Further, ESS can play a pivotal role in peak shaving, the process of reducing the impact of energy consumption peaks, and the stacking of a wide variety of ancillary services. Depending on the demands and requirements of the power system and grid, ESS can deliver dozens of services that can be stacked to enhance value. Pay for these services varies widely in response to fluctuating demand. In addition to storage capacity payment, the stacking of services also permits revenue stacking, giving a positive economic case for ESS. Expanding power generation capacity has been a primary priority in power system design for the past few decades. Because of this, the MENA region is in a constant state of competition to increase its power generation, which is now growing at an average annual rate of 7% and relies primarily on thermal energy. Subsidies, population growth, and the ever-increasing requirement for cooling and water all contribute to the ever-increasing demand. It is crucial for MENA countries to slow the rate and pace of adding power generation capacity, and the current trend in power system design is toward reduced peak load.

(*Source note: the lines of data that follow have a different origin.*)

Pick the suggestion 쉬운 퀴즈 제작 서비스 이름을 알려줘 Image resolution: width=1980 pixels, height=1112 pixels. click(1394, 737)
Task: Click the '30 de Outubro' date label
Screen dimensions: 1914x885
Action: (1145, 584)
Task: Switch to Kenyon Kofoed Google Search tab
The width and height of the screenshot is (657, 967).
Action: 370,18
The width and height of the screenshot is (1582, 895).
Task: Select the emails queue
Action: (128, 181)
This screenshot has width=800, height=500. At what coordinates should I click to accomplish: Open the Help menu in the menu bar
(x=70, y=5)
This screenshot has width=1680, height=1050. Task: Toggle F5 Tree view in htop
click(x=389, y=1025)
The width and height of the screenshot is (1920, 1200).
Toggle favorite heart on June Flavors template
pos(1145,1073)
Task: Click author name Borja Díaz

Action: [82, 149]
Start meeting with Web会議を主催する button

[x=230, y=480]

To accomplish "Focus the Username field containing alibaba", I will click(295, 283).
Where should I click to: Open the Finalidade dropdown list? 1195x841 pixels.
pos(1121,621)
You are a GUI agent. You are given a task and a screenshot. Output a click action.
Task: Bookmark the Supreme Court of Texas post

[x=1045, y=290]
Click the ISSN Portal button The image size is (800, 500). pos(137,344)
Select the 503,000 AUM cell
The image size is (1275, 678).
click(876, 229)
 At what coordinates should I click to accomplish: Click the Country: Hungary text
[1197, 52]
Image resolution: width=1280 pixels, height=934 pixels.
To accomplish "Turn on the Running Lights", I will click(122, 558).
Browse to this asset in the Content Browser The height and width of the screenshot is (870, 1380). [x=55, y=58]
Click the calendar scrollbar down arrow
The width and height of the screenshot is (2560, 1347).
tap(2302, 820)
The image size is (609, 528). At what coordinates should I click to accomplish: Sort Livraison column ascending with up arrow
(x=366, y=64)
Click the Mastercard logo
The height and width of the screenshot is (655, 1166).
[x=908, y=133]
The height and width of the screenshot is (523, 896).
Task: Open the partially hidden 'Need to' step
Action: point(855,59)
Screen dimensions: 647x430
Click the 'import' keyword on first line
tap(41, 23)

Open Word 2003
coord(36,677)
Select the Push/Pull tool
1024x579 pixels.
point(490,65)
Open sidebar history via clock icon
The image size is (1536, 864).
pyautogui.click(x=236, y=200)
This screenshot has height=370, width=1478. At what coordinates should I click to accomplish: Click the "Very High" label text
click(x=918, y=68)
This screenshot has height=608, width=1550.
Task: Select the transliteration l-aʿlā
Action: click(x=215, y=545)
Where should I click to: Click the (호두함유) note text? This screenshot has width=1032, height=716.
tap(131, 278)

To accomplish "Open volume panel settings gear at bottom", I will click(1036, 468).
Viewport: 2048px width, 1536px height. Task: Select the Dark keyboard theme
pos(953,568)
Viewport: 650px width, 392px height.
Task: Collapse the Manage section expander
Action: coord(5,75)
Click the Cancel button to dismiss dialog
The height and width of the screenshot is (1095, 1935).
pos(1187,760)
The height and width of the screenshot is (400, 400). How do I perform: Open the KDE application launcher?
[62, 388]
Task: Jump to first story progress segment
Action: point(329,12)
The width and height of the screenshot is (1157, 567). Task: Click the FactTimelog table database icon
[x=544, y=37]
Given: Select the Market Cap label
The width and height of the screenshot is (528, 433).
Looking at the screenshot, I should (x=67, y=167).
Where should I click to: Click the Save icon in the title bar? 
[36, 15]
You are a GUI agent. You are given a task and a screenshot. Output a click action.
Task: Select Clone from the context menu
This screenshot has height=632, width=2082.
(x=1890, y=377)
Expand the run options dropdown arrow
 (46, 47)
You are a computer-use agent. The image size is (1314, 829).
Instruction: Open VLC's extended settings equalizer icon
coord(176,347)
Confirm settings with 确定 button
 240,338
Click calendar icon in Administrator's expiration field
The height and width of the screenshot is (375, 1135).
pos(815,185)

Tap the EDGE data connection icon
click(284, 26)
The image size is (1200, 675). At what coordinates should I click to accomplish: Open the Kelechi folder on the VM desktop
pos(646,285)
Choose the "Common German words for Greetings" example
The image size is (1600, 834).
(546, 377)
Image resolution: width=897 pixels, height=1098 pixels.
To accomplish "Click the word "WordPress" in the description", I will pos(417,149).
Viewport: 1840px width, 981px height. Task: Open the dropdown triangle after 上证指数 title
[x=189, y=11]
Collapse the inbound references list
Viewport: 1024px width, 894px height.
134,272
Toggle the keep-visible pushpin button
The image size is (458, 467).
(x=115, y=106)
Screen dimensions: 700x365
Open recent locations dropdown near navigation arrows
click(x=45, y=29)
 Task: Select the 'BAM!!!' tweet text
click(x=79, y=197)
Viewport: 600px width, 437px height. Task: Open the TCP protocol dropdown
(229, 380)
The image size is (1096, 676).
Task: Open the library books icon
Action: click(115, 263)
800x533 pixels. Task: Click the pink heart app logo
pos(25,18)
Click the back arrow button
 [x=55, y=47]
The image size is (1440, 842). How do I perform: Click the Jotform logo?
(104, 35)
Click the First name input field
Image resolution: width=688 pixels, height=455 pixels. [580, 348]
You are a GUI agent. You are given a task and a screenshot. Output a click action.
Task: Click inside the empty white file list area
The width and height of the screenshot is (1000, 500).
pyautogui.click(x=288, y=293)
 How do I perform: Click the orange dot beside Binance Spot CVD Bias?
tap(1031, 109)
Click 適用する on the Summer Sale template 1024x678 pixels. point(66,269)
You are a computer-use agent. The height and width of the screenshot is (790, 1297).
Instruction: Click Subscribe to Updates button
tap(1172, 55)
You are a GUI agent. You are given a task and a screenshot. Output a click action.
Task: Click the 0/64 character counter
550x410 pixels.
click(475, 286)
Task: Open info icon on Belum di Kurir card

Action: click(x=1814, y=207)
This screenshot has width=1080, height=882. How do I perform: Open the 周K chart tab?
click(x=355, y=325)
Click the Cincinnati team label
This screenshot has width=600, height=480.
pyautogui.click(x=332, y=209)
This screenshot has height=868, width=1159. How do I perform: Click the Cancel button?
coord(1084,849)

Thirty energy storage projects are now in development in the region with a target implementation date of 2025. Currently operational ESS include pumped hydro-storage (PHS), which accounts for 55% of the region's ESS installed capacity compared to 90% globally, and batteries, especially sodium-sulfur and lithium-ion batteries, which are projected to increase from 7% to 45% of MENA's ESS by 2025.

Motivations for implementing ESS are context-specific. Most of the countries in the Gulf, including Jordan, Egypt, and Morocco, are driven to increase their use of renewable energy by setting lofty goals. This is especially true with renewable energy-plus-storage auctions or co-location of wind and solar plus storage, both of which are examples of utility-scale front-of-meter (FTM) applications, or grid-scale energy storage connected to the generation sources or the transmission and distribution networks (T&D). Currently, 89% of the region's ESS installed capacity is used for FTM applications. However, substantial power supply deficits give another motivation for ESS in nations like Iraq and Lebanon that experience periodic power blackouts. This is especially true of applications that store electricity on-site, behind the consumer's metre, known as "behind-the-meter" (BTM), which help mitigate the societal and financial costs of power outages.

“In spite of these motivators, ESS deployment in MENA is only at roughly 1.46 GW, compared to a global capacity of 10 GW, or slightly under 15% of the total, which is similar to the battery storage in the U.K. Now, in order to speed up the deployment of ESS and VRE throughout the region, governments, electricity utilities, and finance institutions will need to overcome a number of legislative, financial, and market impediments,” stated Suhail Shatila, Senior Energy Specialist, APICORP.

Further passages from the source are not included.